Of all the American artists who gave to American art whatever life it breathed in the seventies, St. Gaudens was perhaps the most sympathetic, but certainly the most inarticulate. General Grant or Don Cameron had scarcely less instinct of rhetoric than he. All the others -- the Hunts, Richardson, John La Farge, Stanford White -- were exuberant; only St. Gaudens could never discuss or dilate on an emotion, or suggest artistic arguments for giving to his work the forms that he felt. He never laid down the law, or affected the despot, or became brutalized like Whistler by the brutalities of his world.

He required no incense; he was no egoist; his simplicity of thought was excessive; he could not imitate, or give any form but his own to the creations of his hand. No one felt more strongly than he the strength of other men, but the idea that they could affect him never stirred an image in his mind.

This summer his health was poor and his spirits were low. For such a temper, Adams was not the best companion, since his own gaiety was not folle; but he risked going now and then to the studio on Mont Parnasse to draw him out for a stroll in the Bois de Boulogne, or dinner as pleased his moods, and in return St. Gaudens sometimes let Adams go about in his company.

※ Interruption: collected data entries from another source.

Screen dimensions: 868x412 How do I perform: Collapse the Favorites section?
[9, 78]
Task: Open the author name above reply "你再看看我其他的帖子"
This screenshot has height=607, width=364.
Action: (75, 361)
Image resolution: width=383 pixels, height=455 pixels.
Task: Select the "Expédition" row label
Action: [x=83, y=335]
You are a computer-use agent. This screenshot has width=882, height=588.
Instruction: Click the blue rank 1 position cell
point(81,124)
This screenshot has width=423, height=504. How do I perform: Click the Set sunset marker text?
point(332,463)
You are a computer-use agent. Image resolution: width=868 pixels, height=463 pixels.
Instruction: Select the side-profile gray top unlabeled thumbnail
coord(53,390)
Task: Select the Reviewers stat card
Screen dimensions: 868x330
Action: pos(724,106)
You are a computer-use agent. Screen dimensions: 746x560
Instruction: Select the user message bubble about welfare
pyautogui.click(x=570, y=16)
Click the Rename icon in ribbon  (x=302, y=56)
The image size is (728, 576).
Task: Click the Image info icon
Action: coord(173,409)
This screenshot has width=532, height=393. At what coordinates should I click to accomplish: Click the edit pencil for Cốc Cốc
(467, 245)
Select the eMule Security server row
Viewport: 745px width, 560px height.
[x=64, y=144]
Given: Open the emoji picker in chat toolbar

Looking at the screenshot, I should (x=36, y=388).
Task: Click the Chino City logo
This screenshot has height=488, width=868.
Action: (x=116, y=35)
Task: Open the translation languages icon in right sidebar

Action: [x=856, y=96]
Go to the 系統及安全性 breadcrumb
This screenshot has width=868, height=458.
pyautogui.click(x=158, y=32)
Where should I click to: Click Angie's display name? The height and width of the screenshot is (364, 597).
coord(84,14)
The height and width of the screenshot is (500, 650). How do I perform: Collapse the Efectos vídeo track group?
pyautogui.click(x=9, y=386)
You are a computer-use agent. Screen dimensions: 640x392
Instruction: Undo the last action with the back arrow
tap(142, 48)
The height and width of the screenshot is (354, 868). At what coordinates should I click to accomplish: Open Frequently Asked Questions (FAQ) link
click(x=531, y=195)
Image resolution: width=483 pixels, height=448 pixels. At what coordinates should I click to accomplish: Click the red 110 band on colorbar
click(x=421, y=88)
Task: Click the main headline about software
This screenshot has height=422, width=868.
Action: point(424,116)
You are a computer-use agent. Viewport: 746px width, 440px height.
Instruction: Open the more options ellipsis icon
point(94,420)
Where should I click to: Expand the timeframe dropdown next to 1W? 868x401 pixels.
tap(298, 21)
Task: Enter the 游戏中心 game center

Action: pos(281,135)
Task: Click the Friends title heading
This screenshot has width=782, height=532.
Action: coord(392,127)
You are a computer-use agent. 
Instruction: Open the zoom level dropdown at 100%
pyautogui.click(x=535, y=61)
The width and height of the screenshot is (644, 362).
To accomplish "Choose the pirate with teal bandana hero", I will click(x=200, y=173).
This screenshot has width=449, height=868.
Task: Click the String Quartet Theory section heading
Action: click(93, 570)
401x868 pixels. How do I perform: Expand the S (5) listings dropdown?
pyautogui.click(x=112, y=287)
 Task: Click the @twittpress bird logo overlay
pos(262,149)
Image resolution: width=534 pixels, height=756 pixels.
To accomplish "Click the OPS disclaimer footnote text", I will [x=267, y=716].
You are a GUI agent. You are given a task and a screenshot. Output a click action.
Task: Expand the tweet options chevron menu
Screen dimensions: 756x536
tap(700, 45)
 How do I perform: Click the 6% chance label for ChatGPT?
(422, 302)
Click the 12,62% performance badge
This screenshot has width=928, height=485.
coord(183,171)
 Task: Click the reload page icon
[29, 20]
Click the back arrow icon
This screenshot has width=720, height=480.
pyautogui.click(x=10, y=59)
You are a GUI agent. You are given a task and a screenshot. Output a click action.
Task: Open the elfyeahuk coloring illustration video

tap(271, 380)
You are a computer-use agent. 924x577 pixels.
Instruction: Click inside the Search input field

Once St. Gaudens took him down to Amiens, with a party of Frenchmen, to see the cathedral. Not until they found themselves actually studying the sculpture of the western portal, did it dawn on Adams's mind that, for his purposes, St. Gaudens on that spot had more interest to him than the cathedral itself. Great men before great monuments express great truths, provided they are not taken too solemnly. Adams never tired of quoting the supreme phrase of his idol Gibbon, before the Gothic cathedrals: "I darted a contemptuous look on the stately monuments of supersition." Even in the footnotes of his history, Gibbon had never inserted a bit of humor more human than this, and one would have paid largely for a photograph of the fat little historian, on the background of Notre Dame of Amiens, trying to persuade his readers -- perhaps himself -- that he was darting a contemptuous look on the stately monument, for which he felt in fact the respect which every man of his vast study and active mind always feels before objects worthy of it; but besides the humor, one felt also the relation.